═══ TEXT TO READ ═══

Young people can't afford to get on the bricks and mortar building ladder.

They can't live at home forever.

 

The inland waterways offers a more affordable home with a "romantic" lifestyle (on paper anyway).

 

Result: Young (and not so young) people attempt to live on the canals by a variety of means, which ends

up in the canals becoming clogged with people needing somewhere to live.

 

If allowed to proceed unchecked, boating will become a very stationary pastime.

 

How do you control it ?

 

A lot of us can't really afford the moorings either. We have scraped and struggled and taken on extra work and we have just got the money for our next years mooring, so we can get the prompt payment discount. It keeps on going up and up. But 'ccing' is going to be more expensive, once the fuel goes up, unless you never, ever move. I'd love to cruise my boat, more, but the mooring and license and fuel has gone up so much we have to stay in the marina more than we would like to. Ahh the irony!

 

I don't know how you control it.

 

We did the Lee and a tiny bit of the Stort at the weekend and there seemed to be about 100% more boats moored compared to last year.

 

Where do they all come from? But can you blame them? I've rented in London and it is ridiculously expensive, boatings still a tiny bit cheaper (or much cheaper depending on how you do it).

═══ RECORD EXCERPTS ═══

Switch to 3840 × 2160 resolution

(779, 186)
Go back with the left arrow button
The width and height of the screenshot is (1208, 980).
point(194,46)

═══

** EXERCISE 1 **
Answer these from the post about living on the canals:
(a) What does the writer say young people can't afford to get on?
(b) Which waterways did the writer travel at the weekend?
(c) In which city has the writer rented?
** EXERCISE 2 **
How would you say this sentence from the post about living on the canals in Spanish: "If allowed to proceed unchecked, boating will become a very stationary pastime."
** EXERCISE 3 **
Repeat word for word the part of the post about living on the canals that begins at the words "A lot of us" and stops after "you do it).".
The listing is separate material, apart from the post about living on the canals.

** TASK OUTPUT 1 **
(a) The bricks and mortar building ladder.
(b) The Lee and a tiny bit of the Stort.
(c) London.

** TASK OUTPUT 2 **
Si se permite que continúe sin control, la navegación se convertirá en un pasatiempo muy estático.

** TASK OUTPUT 3 **
A lot of us can't really afford the moorings either. We have scraped and struggled and taken on extra work and we have just got the money for our next years mooring, so we can get the prompt payment discount. It keeps on going up and up. But 'ccing' is going to be more expensive, once the fuel goes up, unless you never, ever move. I'd love to cruise my boat, more, but the mooring and license and fuel has gone up so much we have to stay in the marina more than we would like to. Ahh the irony!

 

I don't know how you control it.

 

We did the Lee and a tiny bit of the Stort at the weekend and there seemed to be about 100% more boats moored compared to last year.

 

Where do they all come from? But can you blame them? I've rented in London and it is ridiculously expensive, boatings still a tiny bit cheaper (or much cheaper depending on how you do it).